**Problem details**
Reproduce verbatim everything in the records from the line containing "Viewport: 662px width, 441px" down to the line containing "Click the right", including both of those lines.

╭──

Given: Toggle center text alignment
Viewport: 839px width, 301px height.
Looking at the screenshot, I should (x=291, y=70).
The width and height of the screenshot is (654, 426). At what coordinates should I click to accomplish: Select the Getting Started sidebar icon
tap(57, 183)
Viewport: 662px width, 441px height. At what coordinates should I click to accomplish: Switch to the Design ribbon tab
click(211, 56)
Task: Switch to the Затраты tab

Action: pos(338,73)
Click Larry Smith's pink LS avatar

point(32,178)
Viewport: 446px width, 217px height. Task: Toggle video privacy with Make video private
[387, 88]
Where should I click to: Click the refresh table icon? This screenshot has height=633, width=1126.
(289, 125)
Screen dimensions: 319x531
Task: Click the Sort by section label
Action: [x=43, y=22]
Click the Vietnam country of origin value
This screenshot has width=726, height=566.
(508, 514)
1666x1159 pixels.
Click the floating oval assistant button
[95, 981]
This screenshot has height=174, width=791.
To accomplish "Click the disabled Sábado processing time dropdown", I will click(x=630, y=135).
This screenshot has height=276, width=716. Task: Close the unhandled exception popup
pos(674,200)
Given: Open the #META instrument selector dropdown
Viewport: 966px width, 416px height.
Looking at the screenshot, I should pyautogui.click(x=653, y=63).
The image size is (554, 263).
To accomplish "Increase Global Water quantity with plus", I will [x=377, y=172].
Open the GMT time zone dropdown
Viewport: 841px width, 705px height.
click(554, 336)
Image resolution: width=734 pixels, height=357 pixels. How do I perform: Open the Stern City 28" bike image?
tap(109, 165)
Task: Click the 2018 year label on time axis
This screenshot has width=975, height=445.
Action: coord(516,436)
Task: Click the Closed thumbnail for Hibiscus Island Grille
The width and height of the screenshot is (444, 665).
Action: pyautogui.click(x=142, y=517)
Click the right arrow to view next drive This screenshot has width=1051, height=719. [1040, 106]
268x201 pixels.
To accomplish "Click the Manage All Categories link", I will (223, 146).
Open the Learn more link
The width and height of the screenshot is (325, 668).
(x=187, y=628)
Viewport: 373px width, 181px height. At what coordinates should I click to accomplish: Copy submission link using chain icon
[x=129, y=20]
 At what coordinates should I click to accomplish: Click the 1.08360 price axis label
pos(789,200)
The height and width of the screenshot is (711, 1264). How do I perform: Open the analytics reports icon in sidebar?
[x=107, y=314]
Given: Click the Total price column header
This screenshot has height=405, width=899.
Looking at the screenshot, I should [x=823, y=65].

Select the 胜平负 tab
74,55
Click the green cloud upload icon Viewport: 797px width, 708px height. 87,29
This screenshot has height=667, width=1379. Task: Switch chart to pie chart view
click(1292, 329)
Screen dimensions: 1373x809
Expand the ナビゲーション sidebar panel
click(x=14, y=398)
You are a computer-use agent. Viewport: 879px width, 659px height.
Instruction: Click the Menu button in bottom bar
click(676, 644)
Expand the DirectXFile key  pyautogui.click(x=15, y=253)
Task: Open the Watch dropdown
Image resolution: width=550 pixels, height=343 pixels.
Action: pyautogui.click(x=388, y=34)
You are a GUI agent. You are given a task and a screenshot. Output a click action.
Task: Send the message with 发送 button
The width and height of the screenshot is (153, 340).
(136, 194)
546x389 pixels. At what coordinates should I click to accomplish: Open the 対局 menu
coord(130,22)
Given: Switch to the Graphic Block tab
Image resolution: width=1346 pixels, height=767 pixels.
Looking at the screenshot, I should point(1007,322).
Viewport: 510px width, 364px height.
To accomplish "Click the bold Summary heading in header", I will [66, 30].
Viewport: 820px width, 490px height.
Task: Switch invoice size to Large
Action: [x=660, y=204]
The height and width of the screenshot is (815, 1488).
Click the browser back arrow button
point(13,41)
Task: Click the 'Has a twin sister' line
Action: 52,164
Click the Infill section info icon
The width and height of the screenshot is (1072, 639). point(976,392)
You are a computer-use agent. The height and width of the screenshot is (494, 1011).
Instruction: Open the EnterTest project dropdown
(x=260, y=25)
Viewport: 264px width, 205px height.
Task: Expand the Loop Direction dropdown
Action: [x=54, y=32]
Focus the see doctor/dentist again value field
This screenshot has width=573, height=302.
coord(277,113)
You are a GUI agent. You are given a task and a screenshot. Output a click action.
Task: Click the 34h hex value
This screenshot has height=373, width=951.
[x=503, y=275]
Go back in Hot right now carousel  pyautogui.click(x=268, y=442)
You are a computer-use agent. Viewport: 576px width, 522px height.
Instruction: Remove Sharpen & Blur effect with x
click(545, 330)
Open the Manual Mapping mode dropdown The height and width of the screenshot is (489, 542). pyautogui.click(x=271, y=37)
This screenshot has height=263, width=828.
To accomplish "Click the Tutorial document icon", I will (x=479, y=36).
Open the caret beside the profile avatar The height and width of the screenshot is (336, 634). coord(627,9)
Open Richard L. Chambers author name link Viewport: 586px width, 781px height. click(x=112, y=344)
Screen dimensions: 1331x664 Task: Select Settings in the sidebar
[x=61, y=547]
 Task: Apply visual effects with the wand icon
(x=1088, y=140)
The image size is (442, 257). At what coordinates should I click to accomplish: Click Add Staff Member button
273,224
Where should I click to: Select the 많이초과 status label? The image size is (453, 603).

╰──

**Expected answer**
Viewport: 662px width, 441px height. At what coordinates should I click to accomplish: Switch to the Design ribbon tab
click(211, 56)
Task: Switch to the Затраты tab

Action: pos(338,73)
Click Larry Smith's pink LS avatar

point(32,178)
Viewport: 446px width, 217px height. Task: Toggle video privacy with Make video private
[387, 88]
Where should I click to: Click the refresh table icon? This screenshot has height=633, width=1126.
(289, 125)
Screen dimensions: 319x531
Task: Click the Sort by section label
Action: [x=43, y=22]
Click the Vietnam country of origin value
This screenshot has width=726, height=566.
(508, 514)
1666x1159 pixels.
Click the floating oval assistant button
[95, 981]
This screenshot has height=174, width=791.
To accomplish "Click the disabled Sábado processing time dropdown", I will click(x=630, y=135).
This screenshot has height=276, width=716. Task: Close the unhandled exception popup
pos(674,200)
Given: Open the #META instrument selector dropdown
Viewport: 966px width, 416px height.
Looking at the screenshot, I should pyautogui.click(x=653, y=63).
The image size is (554, 263).
To accomplish "Increase Global Water quantity with plus", I will [x=377, y=172].
Open the GMT time zone dropdown
Viewport: 841px width, 705px height.
click(554, 336)
Image resolution: width=734 pixels, height=357 pixels. How do I perform: Open the Stern City 28" bike image?
tap(109, 165)
Task: Click the 2018 year label on time axis
This screenshot has width=975, height=445.
Action: coord(516,436)
Task: Click the Closed thumbnail for Hibiscus Island Grille
The width and height of the screenshot is (444, 665).
Action: pyautogui.click(x=142, y=517)
Click the right arrow to view next drive This screenshot has width=1051, height=719. [1040, 106]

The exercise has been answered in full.